SOURCE RECORDS →
--------

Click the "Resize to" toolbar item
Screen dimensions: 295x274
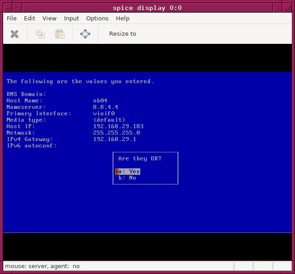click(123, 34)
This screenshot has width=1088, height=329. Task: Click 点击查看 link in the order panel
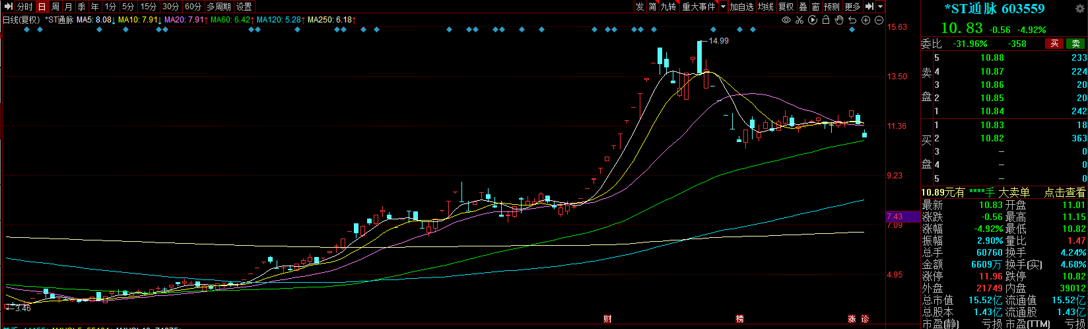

--------

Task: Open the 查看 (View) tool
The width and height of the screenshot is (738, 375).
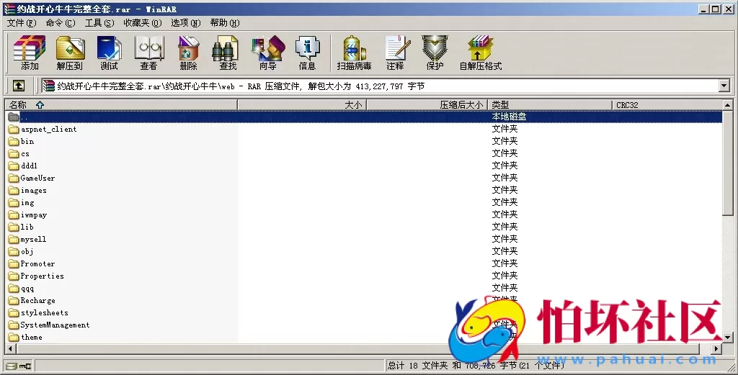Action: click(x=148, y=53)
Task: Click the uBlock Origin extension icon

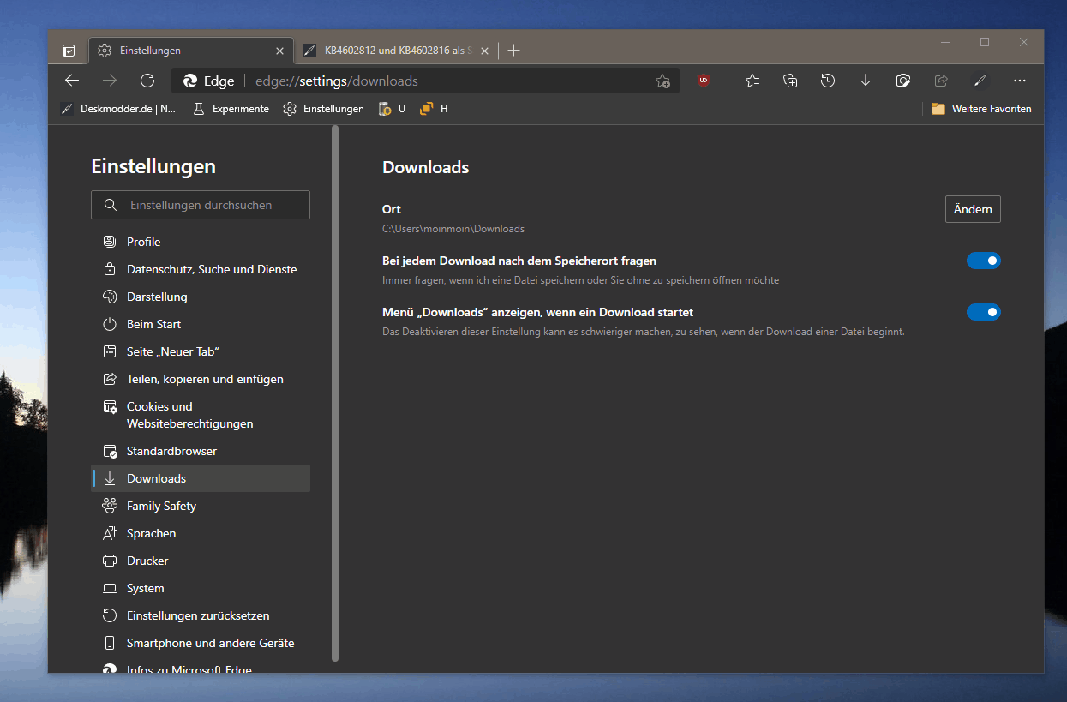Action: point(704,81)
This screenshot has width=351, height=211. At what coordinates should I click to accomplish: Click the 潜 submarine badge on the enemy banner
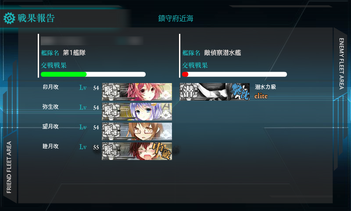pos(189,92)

--------

TASK DESCRIPTION → Quote the lines above exactly, starting with the one that has "Screen dimensions: 295x274" and ending with the one that has "This screenshot has width=1088, height=329."; drop the pictures and include nothing else.

RESULT OF THE TASK →
Screen dimensions: 295x274
click(123, 34)
This screenshot has width=1088, height=329. Task: Click 点击查看 link in the order panel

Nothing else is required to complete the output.